Last week, Arnaud Stephan, a fellow Analytics Engineer, asked for help with an advanced use case that I found very interesting. After spending a couple of hours helping him, I thought it would make a perfect subject for a blog article, and I asked for his permission to discuss this advanced real-life problem in public and publish the associated code.

So, let’s saddle up and get ready for some advanced hands-on SQL with my favorite engine: Google BigQuery!
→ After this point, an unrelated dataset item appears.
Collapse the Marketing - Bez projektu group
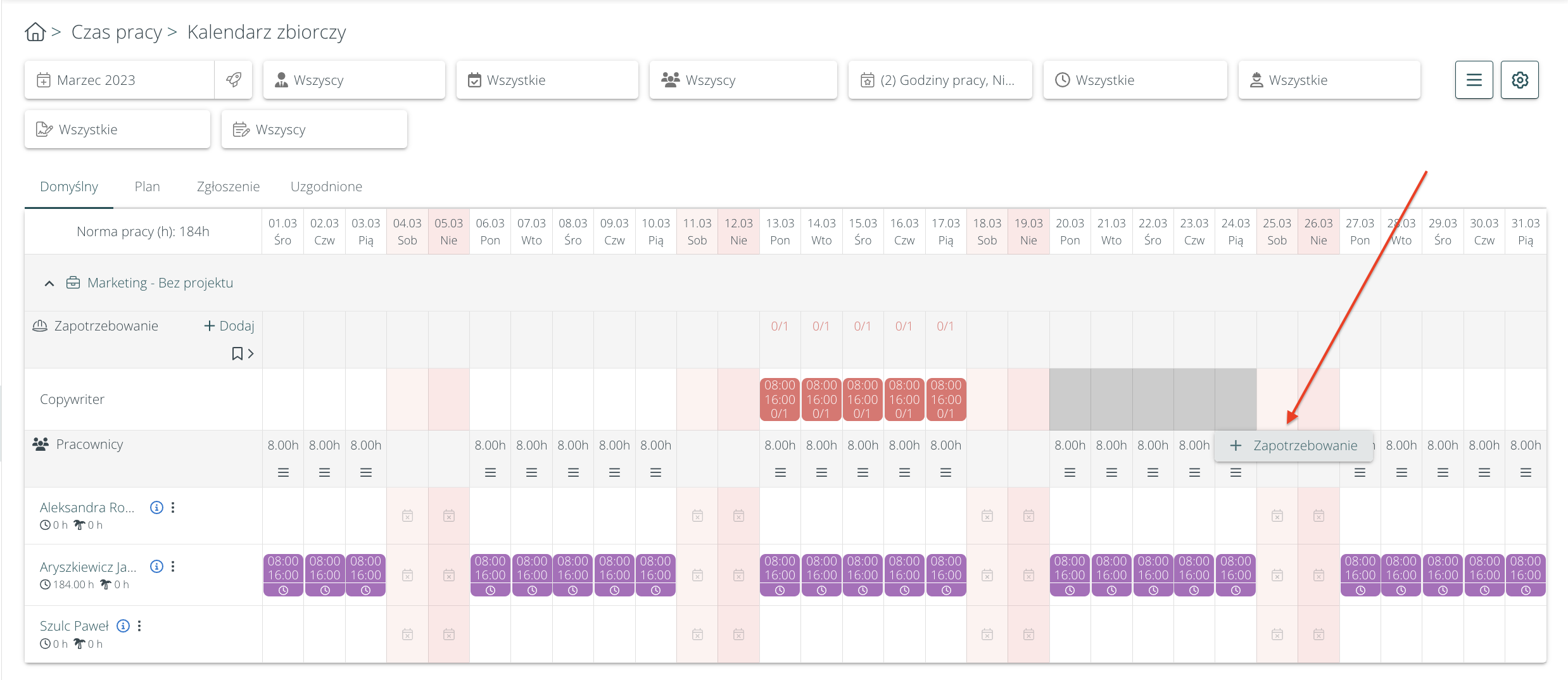This screenshot has width=1568, height=680. click(x=49, y=283)
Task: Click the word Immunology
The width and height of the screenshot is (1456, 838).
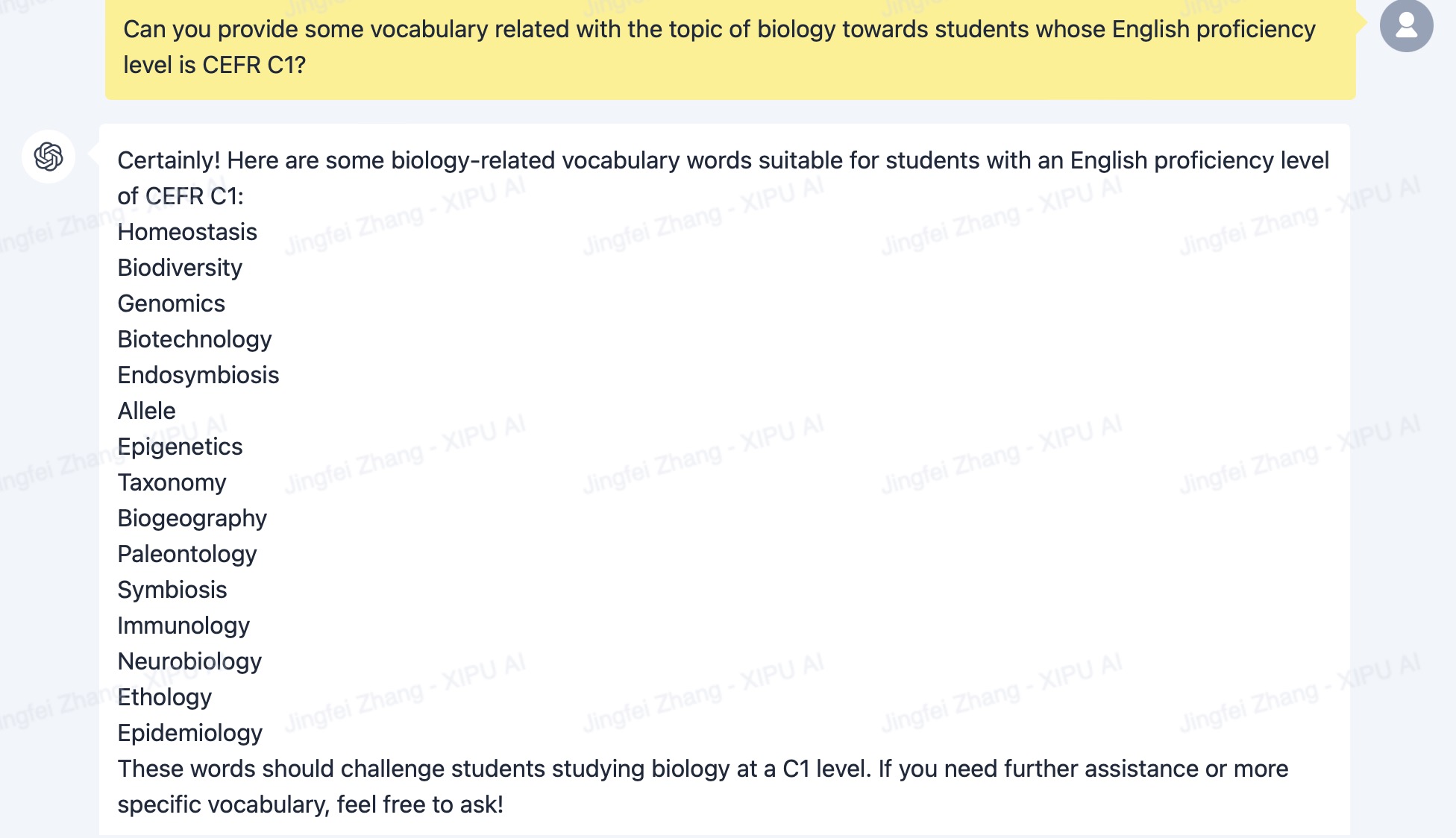Action: click(183, 626)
(Note: To preserve anonymity, I replaced the IDs and values with dummy ones.)

About the author:

I am a freelance Analytics Engineer / Data Platform Engineer with more than 12 years of experience in SQL and Big Data. I love to play with complex SQL/DataFrame topics, so if you’re stuck on challenging problems that you can’t crack with SQL, don’t hesitate to reach out; I might be able to help.

The Problem

First, let’s give some context: We have data from a grocery retailer selling multiple articles in multiple shops. For each article inside each shop, they track the pricing history of these articles. The corresponding data is contained in the table sell_price_history, which looks like this:

I decided to keep the first rows for this example because this is the kind of weird stuff you get when working with “real” data. The person I helped explained to me that some other columns (that they did not include in the example) did change, so it was important for them to keep those lines, even when the price was null. Image by author.

But each shop can also create promotions for any article, in which case the promotion_value would replace the original article price. A second table named promotion_history has the corresponding data:

Image by author.

The problem then follows: We want to “merge” these two event tables into one single table that will give us, for each article, the history of prices, including the effects of promotions.
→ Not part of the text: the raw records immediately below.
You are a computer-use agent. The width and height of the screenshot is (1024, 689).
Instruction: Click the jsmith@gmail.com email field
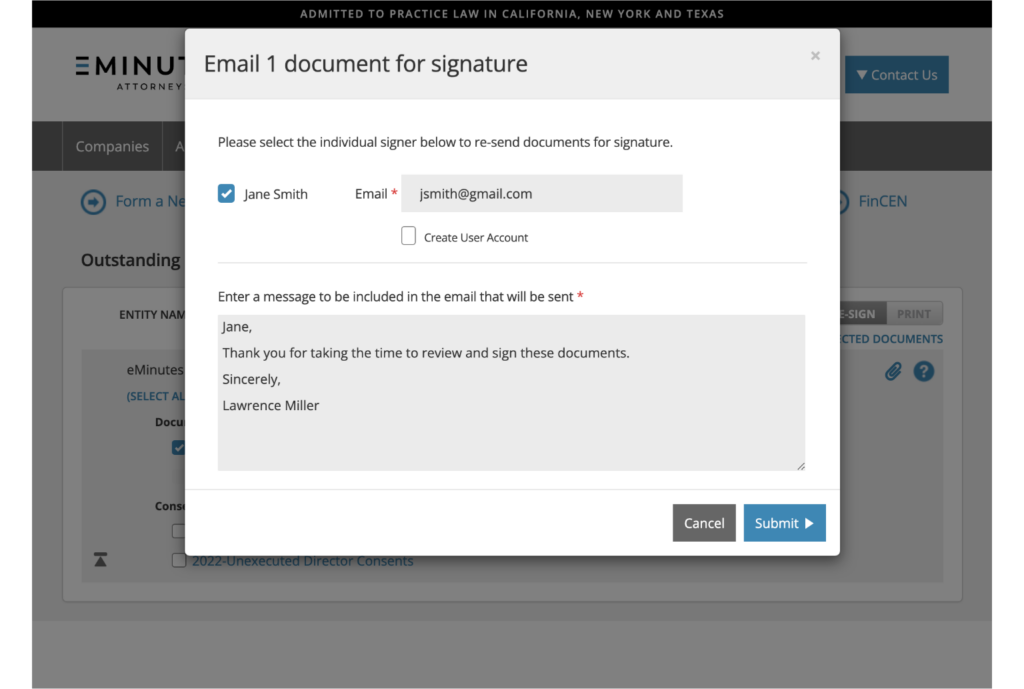click(x=542, y=193)
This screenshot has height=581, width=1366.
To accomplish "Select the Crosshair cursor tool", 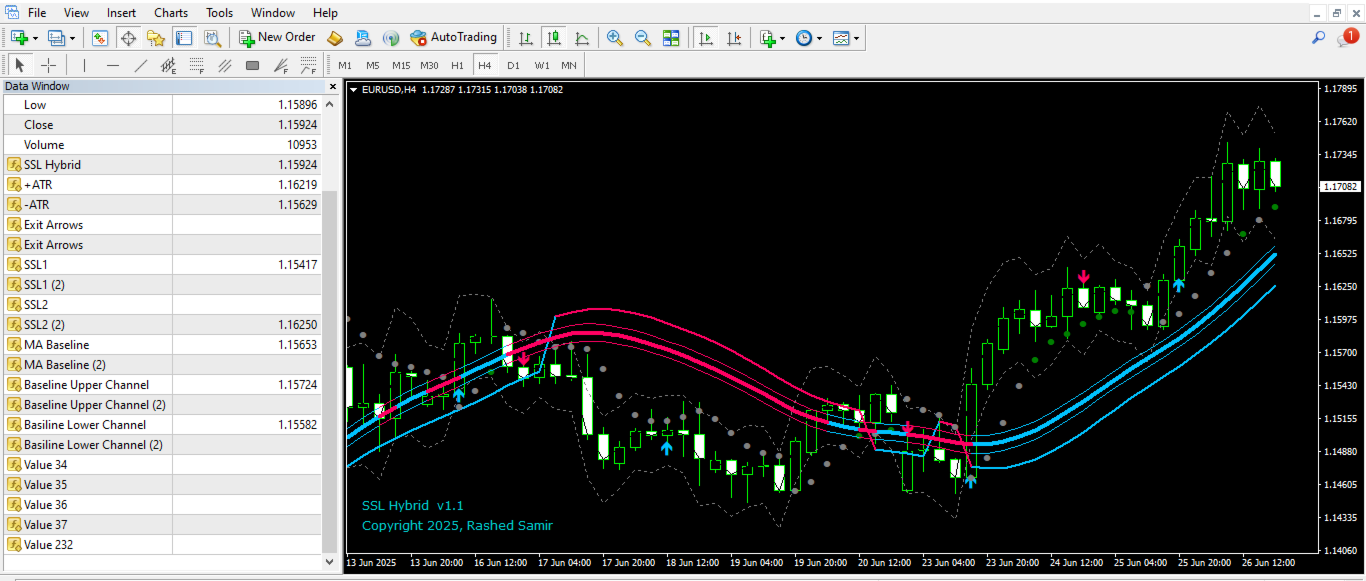I will pyautogui.click(x=48, y=65).
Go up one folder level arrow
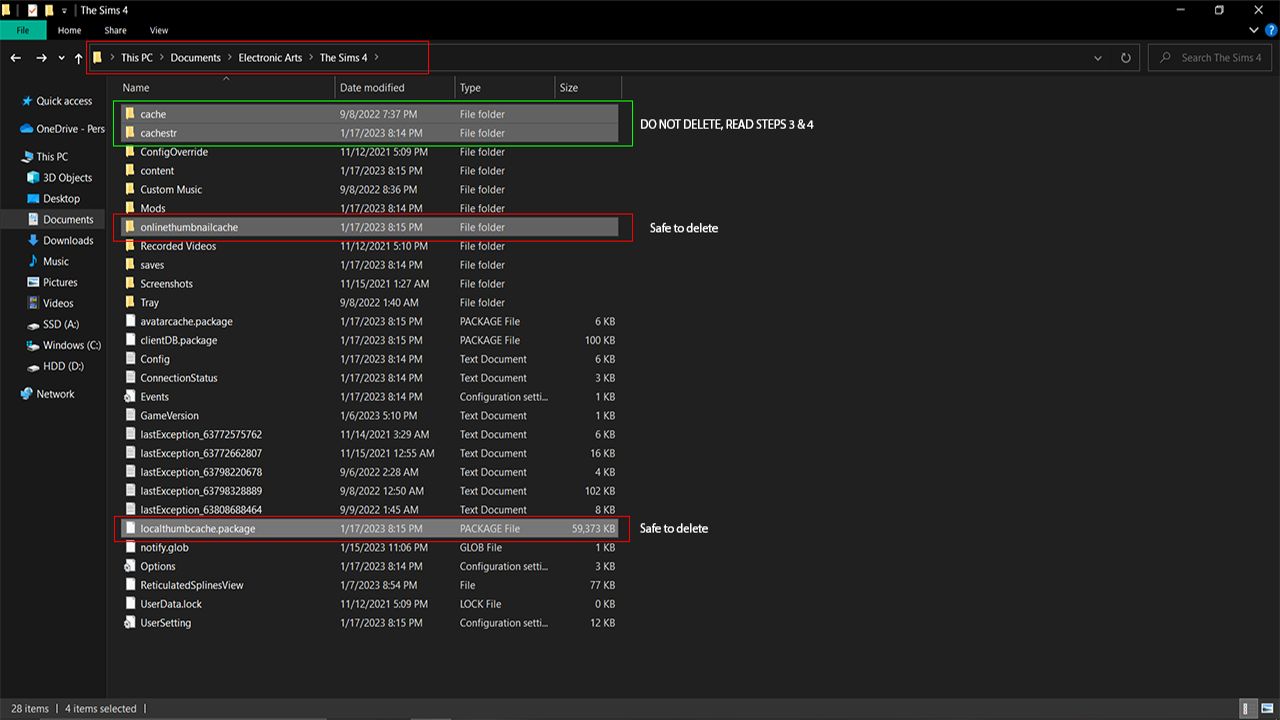Image resolution: width=1280 pixels, height=720 pixels. pos(79,58)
In other words, the expected result we want should look like this:

Image by author.

To give a more visual illustration, we want to merge two tables describing ranges of events.

The problem we want to solve. Image by author.

The (Incorrect) Solution

To make things a bit more lively, I will walk you through how I solved the problem. I had a rough idea that to achieve that, I needed to decompose each table into a kind of “event timeline” and then merge the two timelines and fill in the blanks. This might sound a bit fuzzy for now, but so did it when I started solving the problem. Don’t worry; things will get clearer soon.

Step 1: Co-locating the Data

The very first thing I did before even trying to think about how to solve the problem was join the two tables together and group the data by shop_id and article_id, like this:

Image by author.

For those of you not familiar with nested structures in BigQuery, this might look a bit weird at first, so here is a detailed explanation of how the data structures are organized:

Image by author.

There are multiple reasons for me to prefer this way of arranging things:

  • Simplicity: Co-locating the data for each article allows me to reason on a single-row basis.
  • Performance: Thanks to this pre-grouping, all the computations I will perform will be made at the row level. For those familiar with MapReduce, there will only be Map steps, no Reduce, and most of all, no Shuffle, which is generally the most resource-intensive part.
    This is not “crucial” on BigQuery, as query price is only based on the amount of data read and not processed, but it would be on other engines, and I like to optimize my code.
  • Storage efficiency: Since shop_id and article_id are not repeated at each line, this representation takes less storage space for the same quantity of information. This doesn’t make much sense on a toy dataset like this, but to get an idea, the total size of the two input tables was 720b, but the size of the output table (which contains the very same information) was only 412b. Multiply this by billions of lines, and you might notice a price difference.

The main drawbacks are that most people aren’t used to it, so they might require some effort to learn how to query it properly, and many metadata tools (data catalogs, data diff, etc.) don’t support nested structures very well yet.

But enough digressing. That subject alone would deserve a whole article, so let’s go back to the task at hand.

Step 2: Merging the Two Histories

Next, we perform a union between the two history tables like this:

To understand this query, imagine that price_history is like a mini-table contained inside the top-level row. Then “SELECT … FROM UNNEST(price_history)” is a way to query this mini-table while staying inside the top-level row. “SELECT AS STRUCT” is just a way to wrap the result of the select inside a STRUCT. Image by author.

Step 3: Filling in the Blanks

Finally, we use the last_value window function to keep the last non-null value in the event orders, to fill in the blanks, or should I say the NULLs.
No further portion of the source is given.